Later Career
On September 12, 1953, a banquet was held at the Hollywood Playground Auditorium to honor Madame Sul-Te-Wan by motion picture actors and film personalities. Amongst the 200 guests who attended the event were Louise Beavers, Rex Ingram, Mae Marsh, Eugene Pallette and Maude Eburne.
In 1954, Sul-Te-Wan appeared in the Otto Preminger directed and nearly entirely African-American cast musical drama Carmen Jones opposite Dorothy Dandridge, Harry Belafonte, Diahann Carroll and Pearl Bailey as Dandridge's grandmother. The film marked a departure for Sul-Te-Wan, who after appearing onscreen for over four decades, was finally able to act in a role that was atypical of her usual "Mammy" roles. The pairing of Dandridge and Sul-Te-Wan in Carmen Jones spawned a still widely believed but erroneous rumor - that Sul-Te-Wan was Dandridge's actual grandmother (some allege that she is Dandridge's great-grandmother). However, there is no merit to the claim and the two women are unrelated.

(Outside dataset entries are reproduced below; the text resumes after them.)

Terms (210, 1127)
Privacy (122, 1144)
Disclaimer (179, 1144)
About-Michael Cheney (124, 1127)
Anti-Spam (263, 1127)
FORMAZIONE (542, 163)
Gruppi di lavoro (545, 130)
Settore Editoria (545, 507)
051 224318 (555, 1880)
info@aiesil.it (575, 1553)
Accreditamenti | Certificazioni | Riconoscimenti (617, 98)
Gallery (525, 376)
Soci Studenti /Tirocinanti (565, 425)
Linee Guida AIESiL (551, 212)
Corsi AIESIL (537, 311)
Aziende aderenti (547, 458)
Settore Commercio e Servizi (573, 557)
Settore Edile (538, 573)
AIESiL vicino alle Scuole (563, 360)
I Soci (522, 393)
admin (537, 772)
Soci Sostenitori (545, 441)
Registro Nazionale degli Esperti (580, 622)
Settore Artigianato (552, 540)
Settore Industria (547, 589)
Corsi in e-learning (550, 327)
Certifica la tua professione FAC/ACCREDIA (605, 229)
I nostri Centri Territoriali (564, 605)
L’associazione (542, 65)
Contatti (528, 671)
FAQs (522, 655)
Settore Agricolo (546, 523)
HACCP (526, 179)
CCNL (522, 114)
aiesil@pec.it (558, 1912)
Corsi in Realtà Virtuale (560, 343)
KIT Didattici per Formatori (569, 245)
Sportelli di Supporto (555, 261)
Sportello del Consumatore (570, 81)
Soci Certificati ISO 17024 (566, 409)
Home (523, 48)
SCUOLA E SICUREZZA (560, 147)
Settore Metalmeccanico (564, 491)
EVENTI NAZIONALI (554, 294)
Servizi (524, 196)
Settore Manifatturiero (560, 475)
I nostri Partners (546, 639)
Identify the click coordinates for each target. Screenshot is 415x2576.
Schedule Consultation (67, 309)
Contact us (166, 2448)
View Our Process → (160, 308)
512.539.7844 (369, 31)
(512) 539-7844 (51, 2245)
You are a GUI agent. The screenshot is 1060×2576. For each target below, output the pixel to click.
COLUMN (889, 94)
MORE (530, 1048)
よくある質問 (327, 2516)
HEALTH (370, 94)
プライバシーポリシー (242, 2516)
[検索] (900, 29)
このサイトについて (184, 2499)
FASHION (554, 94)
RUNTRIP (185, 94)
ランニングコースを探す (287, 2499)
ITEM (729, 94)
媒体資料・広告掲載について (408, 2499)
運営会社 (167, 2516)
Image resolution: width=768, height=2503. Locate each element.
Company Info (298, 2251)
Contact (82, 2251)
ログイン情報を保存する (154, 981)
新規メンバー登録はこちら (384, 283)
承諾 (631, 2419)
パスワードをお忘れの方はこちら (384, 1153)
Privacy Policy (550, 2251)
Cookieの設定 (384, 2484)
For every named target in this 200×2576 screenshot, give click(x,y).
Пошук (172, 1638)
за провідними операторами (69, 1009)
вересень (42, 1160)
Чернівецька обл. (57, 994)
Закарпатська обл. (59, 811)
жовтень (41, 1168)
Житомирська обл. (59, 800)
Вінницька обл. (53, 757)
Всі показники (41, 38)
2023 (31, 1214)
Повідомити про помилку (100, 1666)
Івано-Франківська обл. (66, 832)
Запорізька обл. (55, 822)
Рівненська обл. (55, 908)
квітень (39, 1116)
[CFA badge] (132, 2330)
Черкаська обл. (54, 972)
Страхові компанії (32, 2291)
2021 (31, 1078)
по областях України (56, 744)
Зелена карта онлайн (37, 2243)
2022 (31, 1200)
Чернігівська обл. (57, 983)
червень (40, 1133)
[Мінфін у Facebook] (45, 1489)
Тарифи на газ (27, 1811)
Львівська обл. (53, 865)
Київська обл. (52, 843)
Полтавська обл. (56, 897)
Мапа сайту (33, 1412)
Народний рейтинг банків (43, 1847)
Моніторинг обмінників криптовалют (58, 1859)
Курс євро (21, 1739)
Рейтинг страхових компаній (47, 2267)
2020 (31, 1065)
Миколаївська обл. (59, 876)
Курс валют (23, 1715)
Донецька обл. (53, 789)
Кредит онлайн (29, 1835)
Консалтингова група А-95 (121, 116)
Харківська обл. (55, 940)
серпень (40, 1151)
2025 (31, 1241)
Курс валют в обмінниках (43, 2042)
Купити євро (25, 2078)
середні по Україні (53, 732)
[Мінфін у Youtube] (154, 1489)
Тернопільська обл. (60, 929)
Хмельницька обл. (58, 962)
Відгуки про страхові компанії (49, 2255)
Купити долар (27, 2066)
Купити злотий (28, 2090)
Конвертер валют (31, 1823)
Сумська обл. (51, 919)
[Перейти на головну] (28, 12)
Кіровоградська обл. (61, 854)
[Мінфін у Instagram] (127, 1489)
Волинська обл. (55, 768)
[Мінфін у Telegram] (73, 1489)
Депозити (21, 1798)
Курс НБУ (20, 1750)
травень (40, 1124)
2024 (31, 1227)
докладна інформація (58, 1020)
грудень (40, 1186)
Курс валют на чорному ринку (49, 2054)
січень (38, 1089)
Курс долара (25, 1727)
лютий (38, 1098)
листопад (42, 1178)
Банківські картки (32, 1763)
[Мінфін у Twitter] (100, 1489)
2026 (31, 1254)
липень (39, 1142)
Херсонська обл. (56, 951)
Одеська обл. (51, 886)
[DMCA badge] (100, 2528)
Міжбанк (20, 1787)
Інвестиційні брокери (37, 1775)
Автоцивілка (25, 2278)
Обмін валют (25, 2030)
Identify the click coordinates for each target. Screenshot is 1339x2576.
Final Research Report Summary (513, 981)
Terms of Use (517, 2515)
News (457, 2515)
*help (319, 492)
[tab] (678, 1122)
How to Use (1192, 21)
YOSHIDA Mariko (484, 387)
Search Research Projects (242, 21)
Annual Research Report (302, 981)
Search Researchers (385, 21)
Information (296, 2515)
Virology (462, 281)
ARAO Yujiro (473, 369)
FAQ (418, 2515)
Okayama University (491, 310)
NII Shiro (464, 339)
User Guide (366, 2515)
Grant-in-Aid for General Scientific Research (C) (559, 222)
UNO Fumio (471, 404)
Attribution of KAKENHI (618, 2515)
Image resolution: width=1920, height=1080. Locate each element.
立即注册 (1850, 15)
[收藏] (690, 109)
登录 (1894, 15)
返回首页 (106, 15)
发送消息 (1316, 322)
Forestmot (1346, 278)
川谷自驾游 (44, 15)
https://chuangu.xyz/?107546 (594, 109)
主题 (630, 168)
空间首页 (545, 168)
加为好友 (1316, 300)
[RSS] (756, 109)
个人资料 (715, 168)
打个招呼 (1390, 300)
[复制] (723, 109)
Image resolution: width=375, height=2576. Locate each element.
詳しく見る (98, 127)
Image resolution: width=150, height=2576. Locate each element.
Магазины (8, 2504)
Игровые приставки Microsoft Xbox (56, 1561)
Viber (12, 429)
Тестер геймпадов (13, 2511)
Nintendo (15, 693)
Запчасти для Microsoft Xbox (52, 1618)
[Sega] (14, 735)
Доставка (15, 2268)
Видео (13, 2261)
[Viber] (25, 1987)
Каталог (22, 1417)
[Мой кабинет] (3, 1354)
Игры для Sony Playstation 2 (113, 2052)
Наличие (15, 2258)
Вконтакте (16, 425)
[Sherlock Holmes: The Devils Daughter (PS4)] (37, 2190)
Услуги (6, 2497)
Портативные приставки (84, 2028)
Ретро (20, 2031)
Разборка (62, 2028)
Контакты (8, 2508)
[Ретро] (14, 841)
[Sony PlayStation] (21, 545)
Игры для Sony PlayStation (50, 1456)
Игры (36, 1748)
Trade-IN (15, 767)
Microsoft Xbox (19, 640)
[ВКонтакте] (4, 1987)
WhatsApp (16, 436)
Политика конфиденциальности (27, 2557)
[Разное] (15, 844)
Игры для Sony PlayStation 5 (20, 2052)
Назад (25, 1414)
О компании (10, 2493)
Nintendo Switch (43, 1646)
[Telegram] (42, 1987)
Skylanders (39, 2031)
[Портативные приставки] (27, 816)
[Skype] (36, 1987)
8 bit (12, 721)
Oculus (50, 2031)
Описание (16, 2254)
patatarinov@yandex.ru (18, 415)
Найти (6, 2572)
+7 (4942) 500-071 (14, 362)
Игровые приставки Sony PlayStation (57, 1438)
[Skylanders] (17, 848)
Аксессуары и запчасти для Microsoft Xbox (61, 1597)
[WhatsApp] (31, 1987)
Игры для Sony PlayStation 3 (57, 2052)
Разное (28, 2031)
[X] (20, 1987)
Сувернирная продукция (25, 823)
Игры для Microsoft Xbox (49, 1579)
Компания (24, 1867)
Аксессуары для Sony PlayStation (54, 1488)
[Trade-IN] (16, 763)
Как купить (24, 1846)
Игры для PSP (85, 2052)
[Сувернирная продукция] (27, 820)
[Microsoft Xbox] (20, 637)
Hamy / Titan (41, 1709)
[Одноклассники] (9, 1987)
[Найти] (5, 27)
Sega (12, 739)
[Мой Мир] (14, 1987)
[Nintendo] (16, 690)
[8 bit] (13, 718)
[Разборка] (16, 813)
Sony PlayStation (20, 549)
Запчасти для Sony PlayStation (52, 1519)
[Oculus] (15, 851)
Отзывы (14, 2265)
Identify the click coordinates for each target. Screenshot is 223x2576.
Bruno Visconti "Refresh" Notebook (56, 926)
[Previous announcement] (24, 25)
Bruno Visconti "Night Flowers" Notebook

At age 77, Sul-Te-Wan married for the second time to French interior designer Antone Ebenthur. The marriage lasted three years. During the 1950s (Sul-Te-Wan now in her 80s), she continued to appear onscreen in a number of well-received films, albeit now mostly in smaller bit parts and often uncredited. Her last screen appearance came in the 1958 Anthony Quinn-directed adventure film The Buccaneer, starring Yul Brynner and Charlton Heston.